1892年にはこれら両条約の国際事務局を統合して、世界知的所有権機関の前身である知的所有権保護合同国際事務局 (BIRPI) が設立され、これ以降永年にわたり、BIRPI が知的財産権に関するさまざまな条約の作成及び管理を行うこととなった。BIRPI は当初、スイスのベルンに本部を置いていたが、1960年にジュネーヴに移転した。
1967年に、BIRPI を発展的に解消してより強化された知的財産に関する国際事務局を設立するために「世界知的所有権機関を設立する条約」(WIPO 設立条約)が作成され、1970年に同条約が発効したことにより WIPO が設立された。そして、WIPO は1974年に国際連合の14番目の専門機関となった。
活動
[編集]WIPOは、知的財産権保護の国際的な推進のための活動を行うとともに、知的財産権に関する条約、国際登録業務の管理・運営を行っている。
このうち、知的財産権保護の国際的な推進のためには、知的財産の保護に関する条約の作成、途上国への技術協力を通じた知的財産の保護水準の向上、及び、情報化の推進等の活動が行われている。
組織
[編集]WIPOは、その活動を行うために、一般総会、締約国会議、調整委員会、国際事務局を有することがWIPO設立条約に定められている。また、リオデジャネイロ、北京、東京、シンガポール、モスクワに事務所を有する[3]。このうち、東京にある日本事務所は、2006年9月1日に開設されたものである[4]。
一般総会
[編集]一般総会 (英語: general assembly) は、WIPOが管理するパリ条約、ベルヌ条約等の条約の締約国で構成される(「世界知的所有権機関を設立する条約」のみの締約国は参加できない)。

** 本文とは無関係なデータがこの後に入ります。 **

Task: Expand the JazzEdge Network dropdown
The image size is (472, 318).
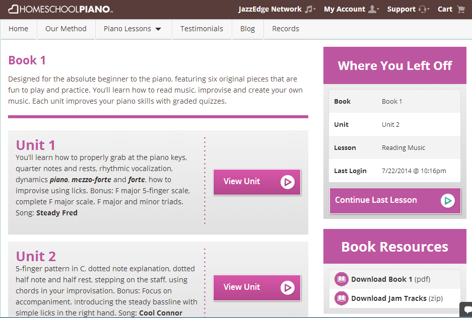Action: [277, 9]
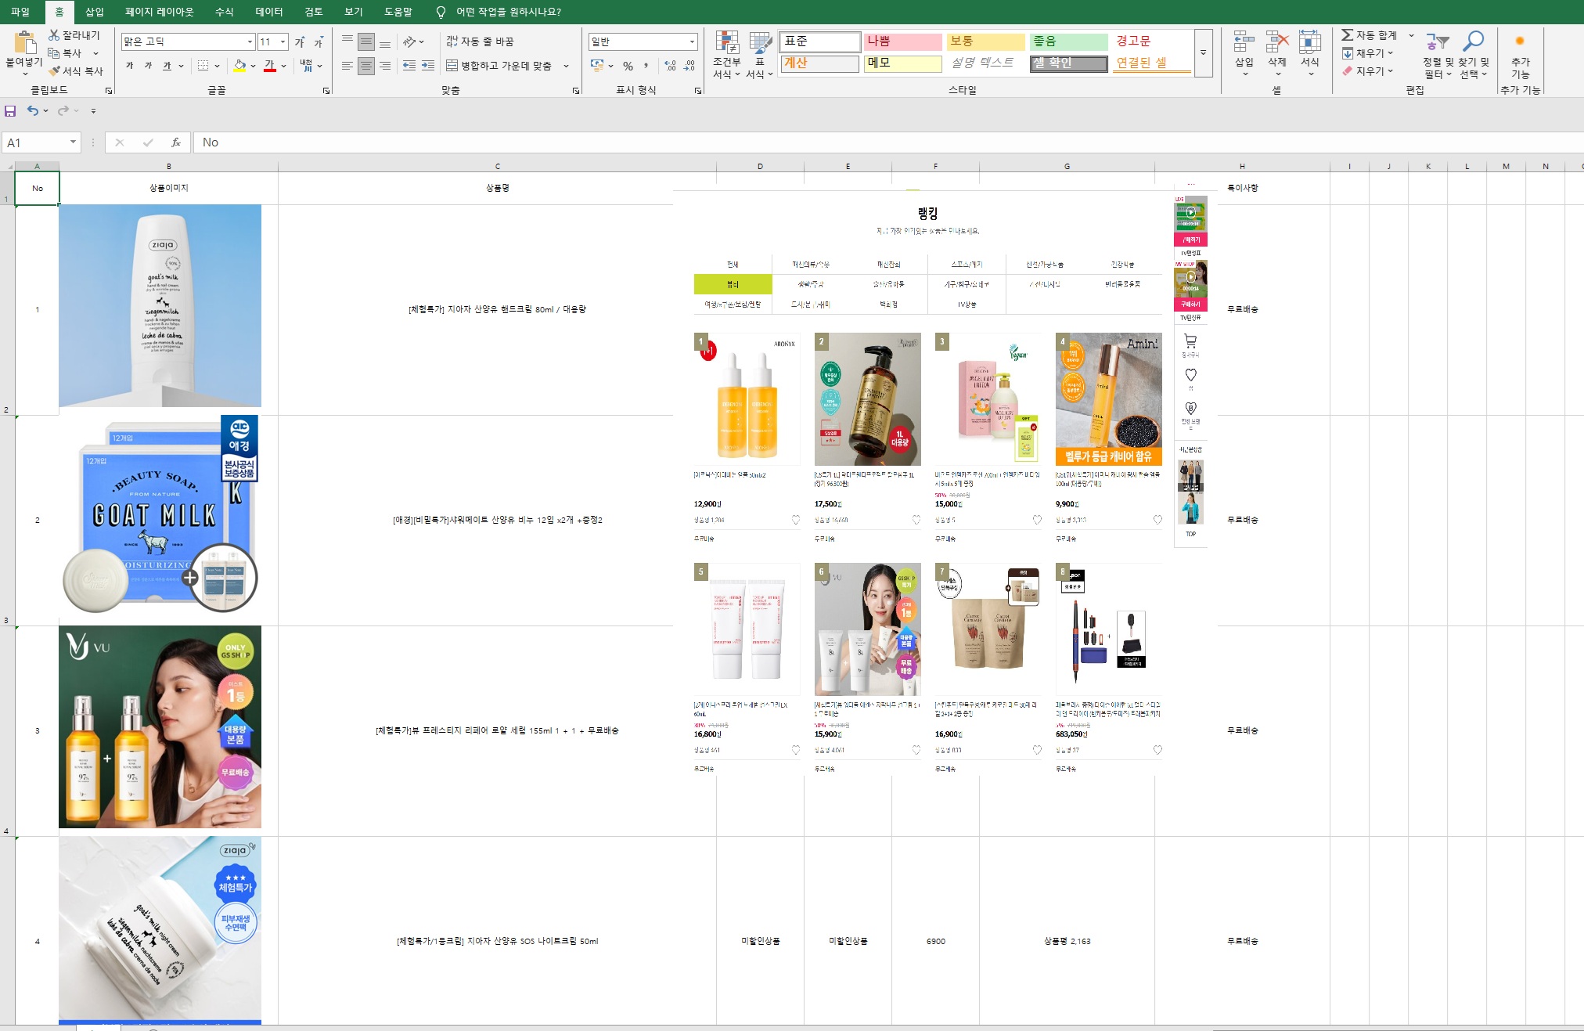Open the font name dropdown

pos(250,41)
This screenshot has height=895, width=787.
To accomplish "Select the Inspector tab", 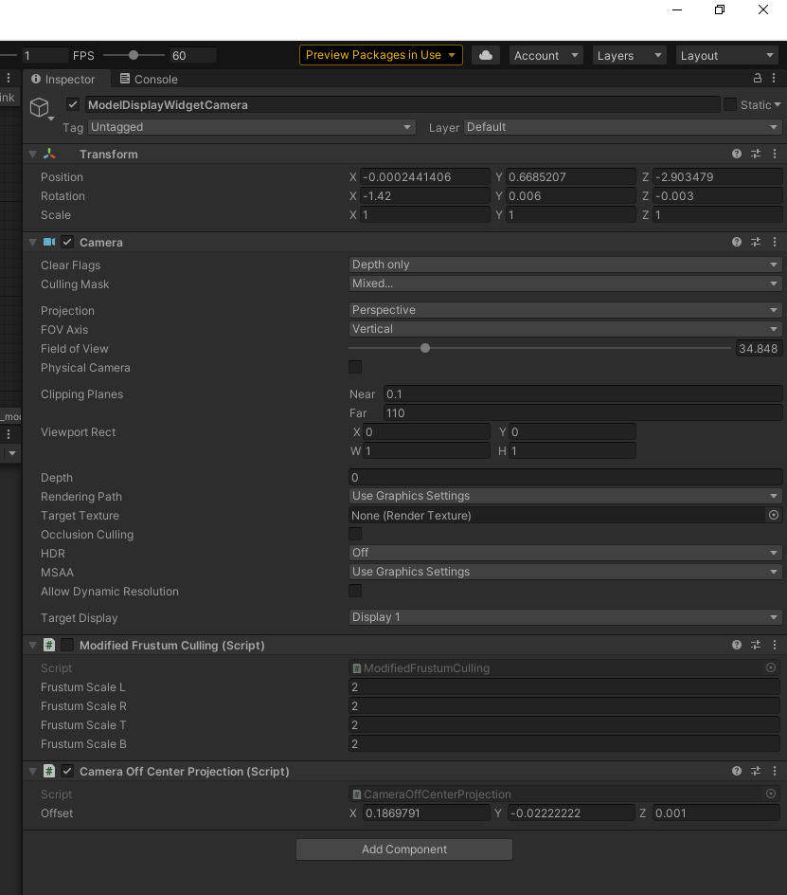I will pos(63,80).
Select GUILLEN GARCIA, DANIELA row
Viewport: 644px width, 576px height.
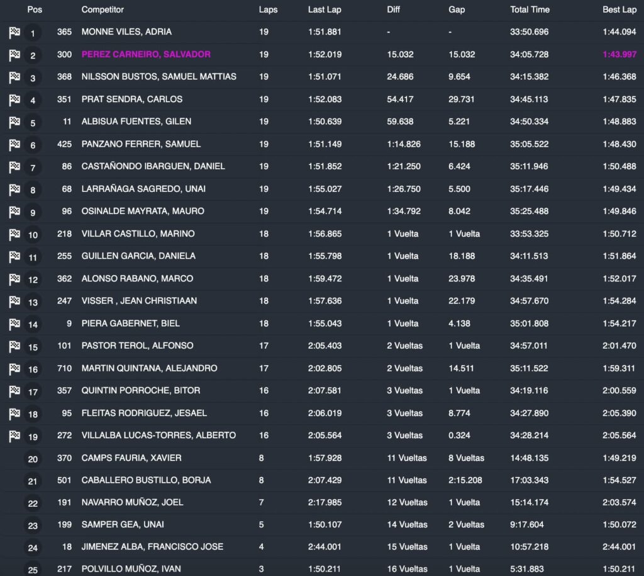138,256
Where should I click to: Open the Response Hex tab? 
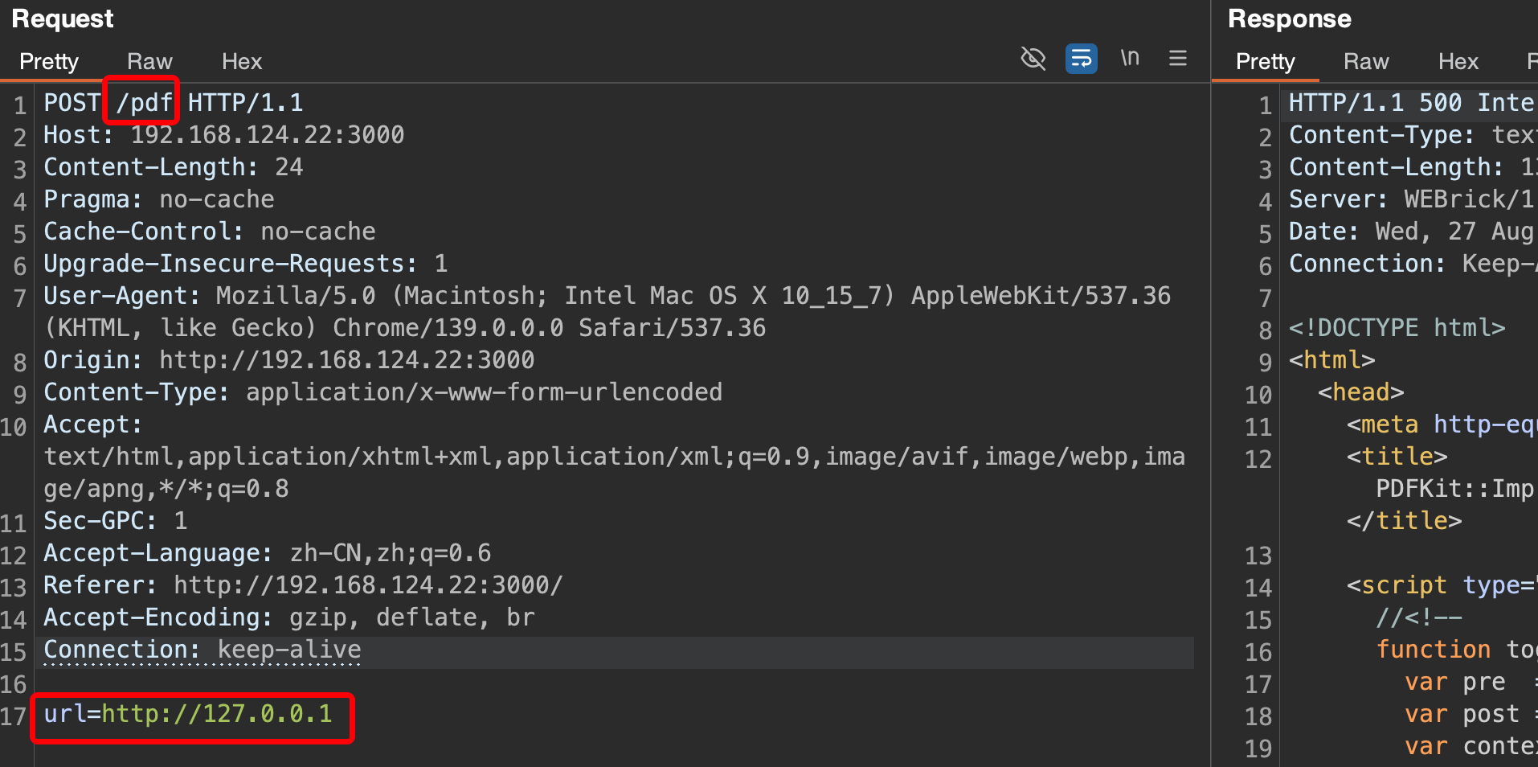pyautogui.click(x=1458, y=62)
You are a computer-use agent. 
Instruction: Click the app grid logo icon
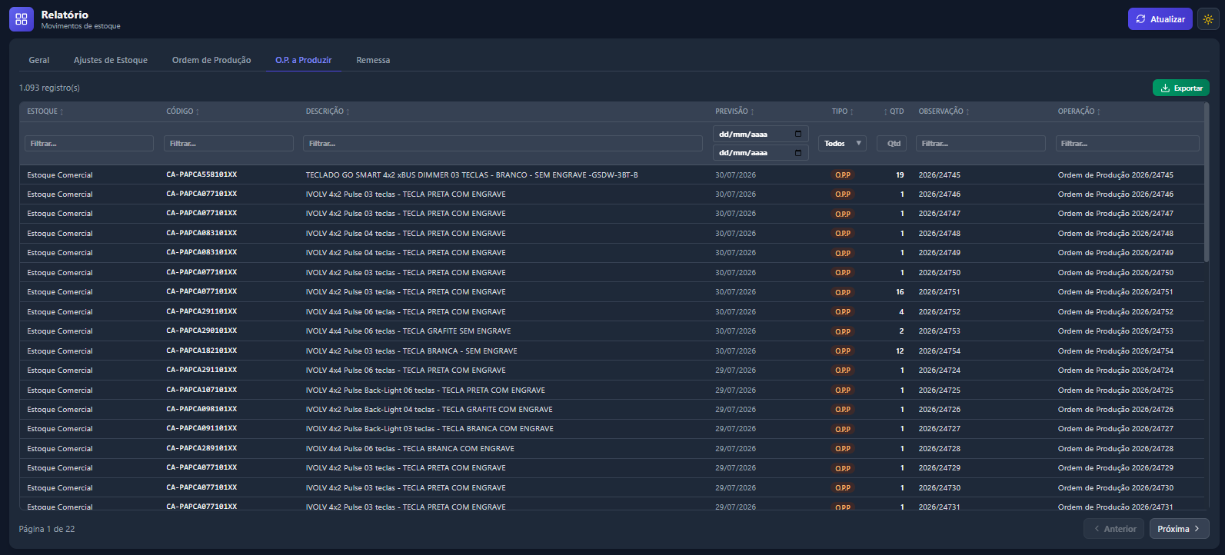pyautogui.click(x=22, y=19)
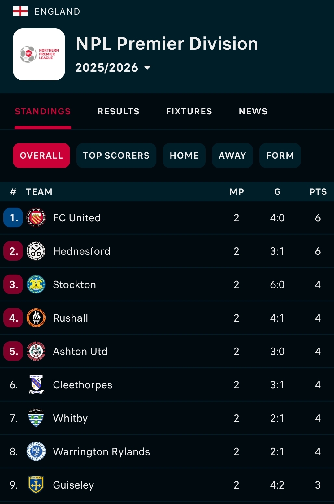Tap the FC United club crest
Image resolution: width=334 pixels, height=504 pixels.
pyautogui.click(x=36, y=218)
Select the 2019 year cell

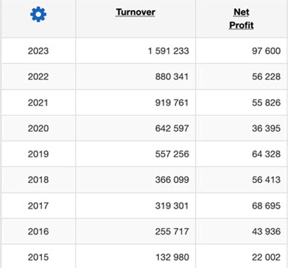click(38, 154)
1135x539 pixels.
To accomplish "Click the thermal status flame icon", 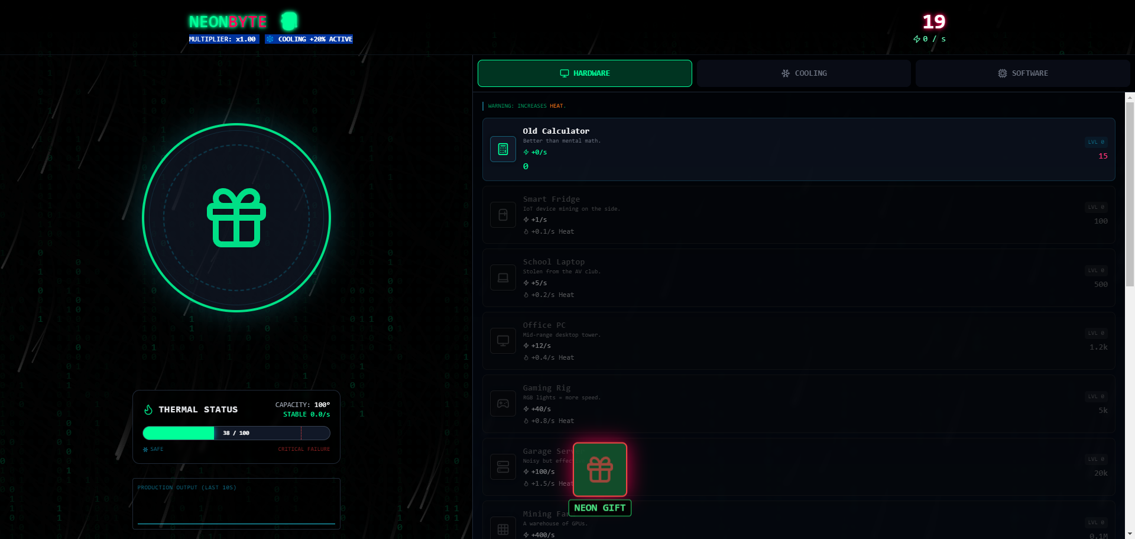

事務局長及び調整委員会の報告を承認し指示を与えることにより、WIPOの最高議決機関として機能するとともに、事務局長の選任や共通経費の予算の採択等を行う。
締約国会議
[編集]締約国会議 (英語: conference) は、「世界知的所有権機関を設立する条約」の締約国で構成される(他の条約を締結しているかどうかを問わない)。
知的財産権の分野における一般的な事項について討議し勧告を採択する。
調整委員会
[編集]調整委員会 (英語: coordination committee) は、「世界知的所有権機関を設立する条約」の締約国で、かつ、「工業所有権の保護に関するパリ条約」及び/または「文学・美術作品の保護に関するベルヌ条約」の執行委員会の構成国である国で構成される。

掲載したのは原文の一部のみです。